Lawless

This review has been ‘repurposed’ from my other site, theOneliner.com

Lawless cuts quite a tempting trailer, I’ll give it that. Gary Oldman swanning around with a tommy gun? Sold. And given that the last John Hillcoat / Nick Cave temp-up produced the pleasing The Proposition, there was every reason to look forward to this film. Well, not every reason, I suppose. There was no reason to hope for a robotic monkey, for example. It wouldn’t fit with the genre. But there were a number of good, reasonable reasons to expect that this wouldn’t be a pointless two hour snoozeathon, is what I’m trying to get across. I’m not sure why I thought a side-track about robotic monkeys would help my case. I’ve not been sleeping well lately.

Anyway, Lawless plunges us into Prohibition era Virginia, with the Bondurant brothers busy bootlegging up some moonshine for selling on the black market. Elder brothers Howard (Jason Clarke) and Forrest (Tom Hardy) take care of business, leaving youngest Jack (Shia LaBeouf) minding the gas station / diner that’s the ‘legitimate businessman’ front for their organisation. Presumably to protect Jack from becoming too involved in their life of crime, and also because he’s a total pansy.

Things pick up, at least in theory, when The Law arrives with a view to shutting down the moonshine trade. Well, actually with a view to take a hefty cut of the profits, being as the cops are coming from Chicago, the only police force more corrupt than Gotham City P.D. Chief law dude and your nominated bad guy of the piece is Guy Pearce’s Charlie Rakes, who I assume was promoted through the ranks due to his astonishing weirdness.

Thus runs the conflict, with the other bootleggers in the area buckling and giving in to Rakes ‘n’ Co’s extortion racket, leaving the Bondurants the only holdout. Rakes’s goons send a ‘message’ to the Bondurants, who respond in kind, sparking a circle of violence than escalates until we wind up with pitched shootouts between lines of cops and moonshiners.

It might have the conflict element sown up, but what Lawless can’t do is translate this into any sort of drama. There’s little reason to empathise with any of our moonshinin’ anti-heroes, with Howard largely characterised as a one dimensional violent drunk, Jack a whiny braggart and Forrest a laconic wannabe patriarch with nary a likable character trait to rub between them, apart perhaps from family loyalty. Jack and Howard even get largely disposable love interests to attempt to humanise them, in the shape of Mia Wasikowska and Jessica Chastain, but in the end both largely seem present to leverage into ‘damsel in distress’ plot devices to spur another excuse for the conflicted parties inflict violence on each other.
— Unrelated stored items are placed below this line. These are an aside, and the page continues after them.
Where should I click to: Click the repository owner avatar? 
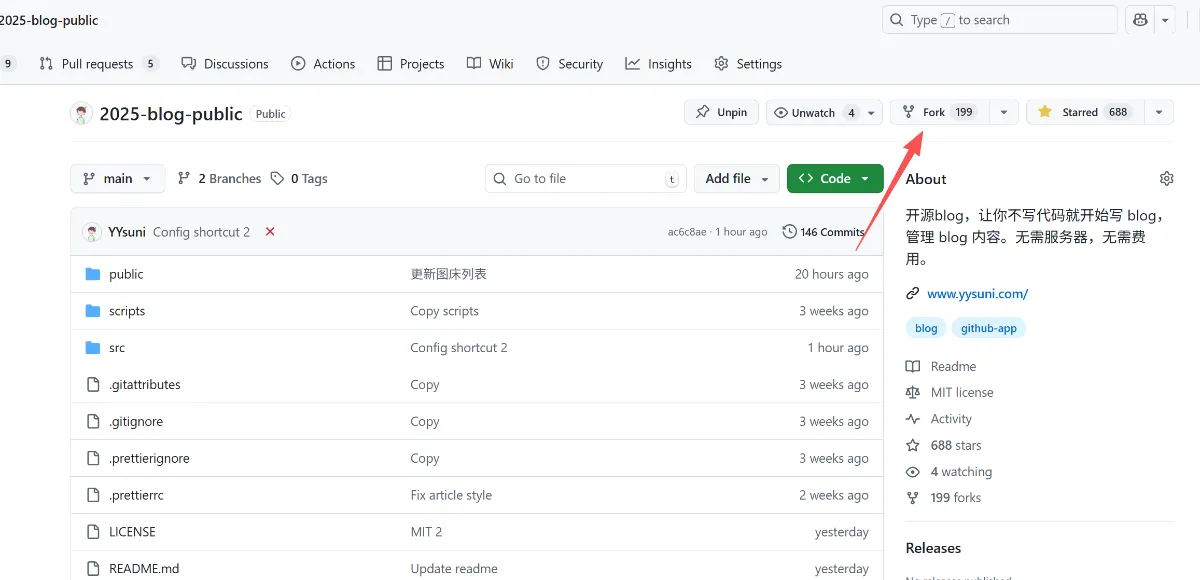(x=82, y=113)
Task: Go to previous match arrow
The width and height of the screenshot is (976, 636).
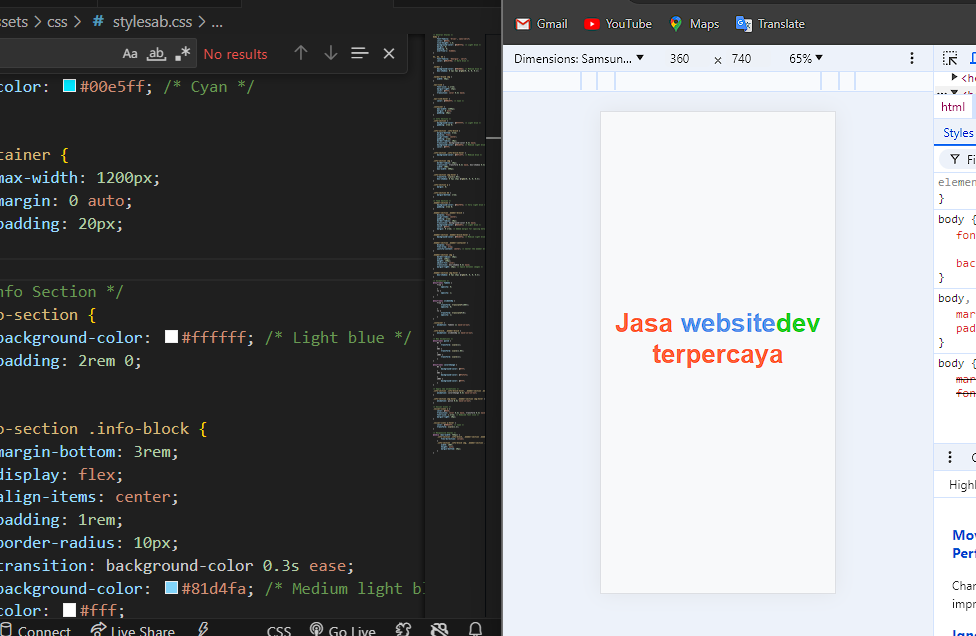Action: coord(301,53)
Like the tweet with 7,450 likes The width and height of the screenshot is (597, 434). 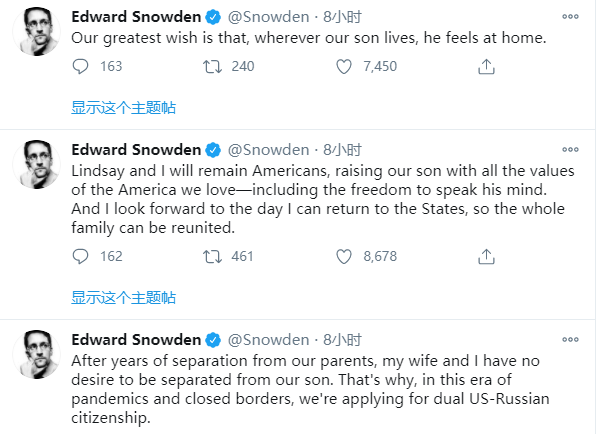344,67
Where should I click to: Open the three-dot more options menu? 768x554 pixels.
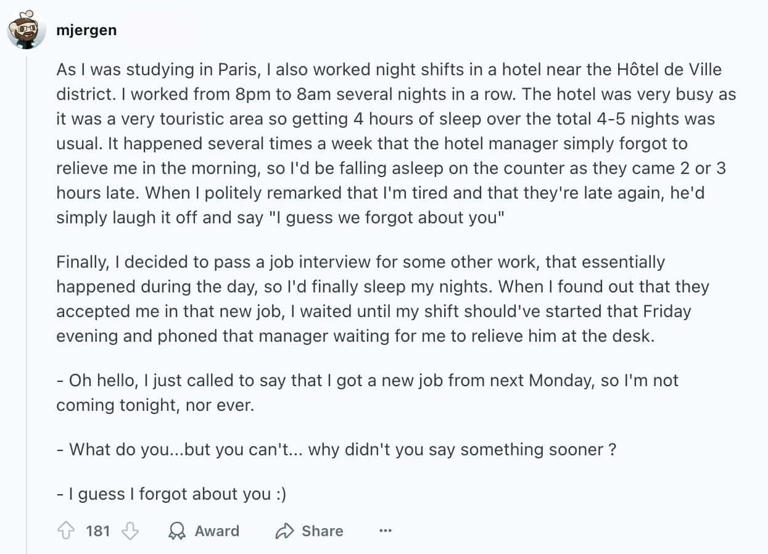pyautogui.click(x=386, y=531)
Inflicting violence might be distasteful, but at least carries the potential to be interesting. Even here, Lawless falls down. While it shows the horrible consequences of getting caught in a turf war, showing the results of, say, cutting someone’s throat in a way that’s missing from most contemporary movies, but also without glamorising it, it also rather undercuts itself by making the Bondurants basically impossible to kill unless you chop off their heads and limbs and bury them in different states.

The other side of the conflict doesn’t fare any better in the characterisation stakes. While Charlie Rakes is certainly unlikable, he becomes so in ways that make him annoying to watch rather than becoming someone you’d like to see get their comeuppance. If you weren’t sold on the Bondurants as rounded characters, wait until you get a load of Rakes’ puzzling mix of weird, occasionally mutually exclusive character flaws and weak motivation.

I suppose it says a lot that the current IMDB ‘people who like this also liked’ gizmo is currently pointing folks to Animal Kingdom, because that was a boring, drawn-out slice of violent nothing too. I’m not one to demand that all films have ‘a point’ as it were, or a surfeit of originality, or genre-redefining whatevers, as long as they’re enjoyable. Lawless fails on that most vital of metrics – there’s just nothing and no one to take an interest in.

It’s not all negative, by any means. I might not like the characters, but the portrayal of them is handled as well as I can imagine anyone be capable of across the entire cast. The cinematography and the more mechanical aspects of direction are never less than competent and often much better. However there’s nothing for any of these elements to service. The characters are unlikeable and underwritten, the plot is barely present and while it seems, at times, to be grasping towards some greater meta-point about the nature of conflict it never takes hold of it, washing away like tears in rain.

Ad-libbed, apparently. Good ol’ Rutger. And the worst thing about it is that you really get all of the Oldman/tommygun action in the trailer, and he’s only in the film for about three minutes anyway. Shockaroonie. Give it a miss.